Si nous sommes sûrs de retenir quelque chose du cycle décennal des chefs d'État de János Áder, c'est "Ne signe pas, John !" un chant qui a fait rage à plusieurs reprises lors de diverses manifestations et qui n'a jamais été entendu.
Lorsqu'il est tombé dans l'affaire de plagiat en 2012, il a été remplacé par János Áder, le prédécesseur qui se considérait comme le moteur de la législature, Pál Schmitt, qui n'a jamais existé en tant que personnalité politique autonome et a adopté toutes les lois avant lui, a reçu la confiance de de nombreux. En d'autres termes, il ne signera pas la législation contestée votée par les deux tiers du Fidesz au parlement, mais y opposera son veto. En cela il est une personnalité autonome par rapport à Schmitt. Qu'il s'agit d'un "ancien Fidesz" qui a conservé son autorité devant le Premier ministre et qui, si ses principes le souhaitent, ose même s'opposer à Viktor Orbán.

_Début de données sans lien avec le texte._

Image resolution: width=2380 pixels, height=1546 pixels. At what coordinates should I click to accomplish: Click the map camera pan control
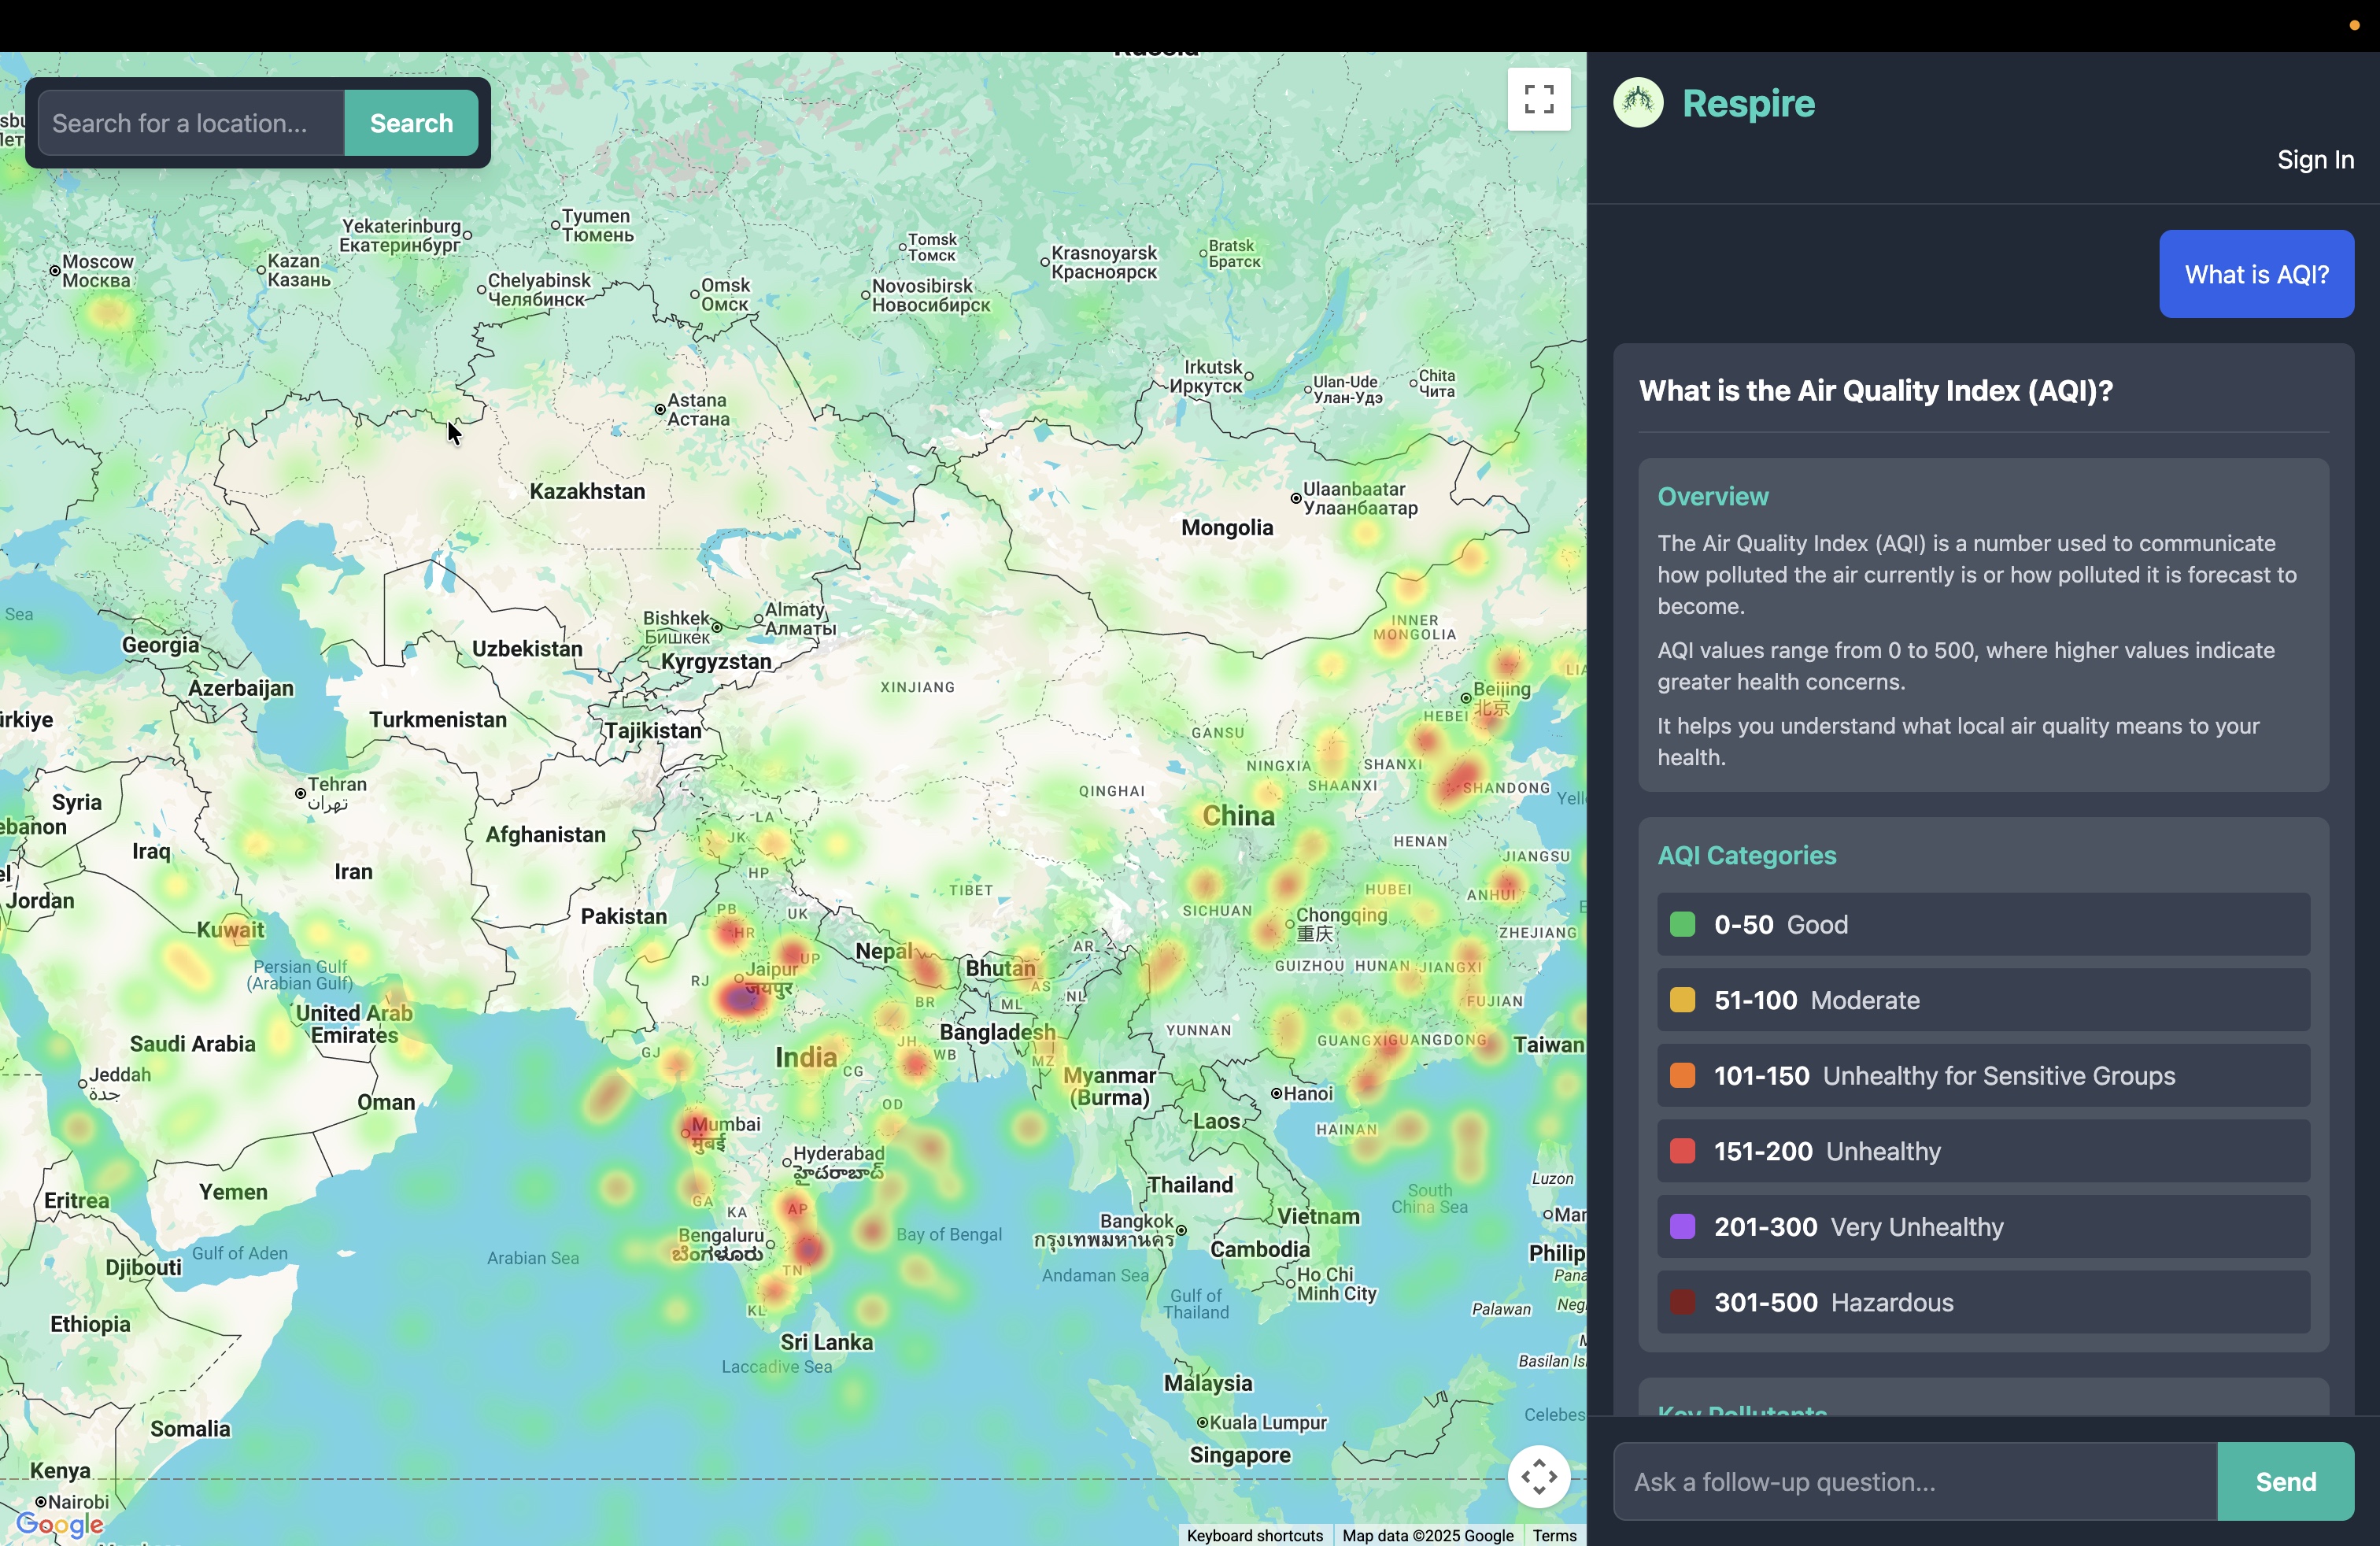(x=1538, y=1476)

Cependant, vers la fin du mandat d'Áder en tant que président, il est maintenant clair que ceux qui lui faisaient confiance avaient tort :
peu importe combien de fois on lui a demandé de ne pas signer une loi, Ader l'a toujours fait.
« Les habitants de ma patrie, les habitants de Rábakák, m'ont appris que seul le travail accompli porte des fruits », a déclaré János Áder dans son discours inaugural au Parlement le 2 mai 2012 lorsqu'il a été élu premier président. Mesuré par la loi, le travail accompli était le suivant : au cours des près de dix ans du mandat présidentiel de deux fois cinq ans d'Áder, le parlement a adopté 1 775 législations, et 97,5 % d'entre elles ont été signées par le chef de l'État.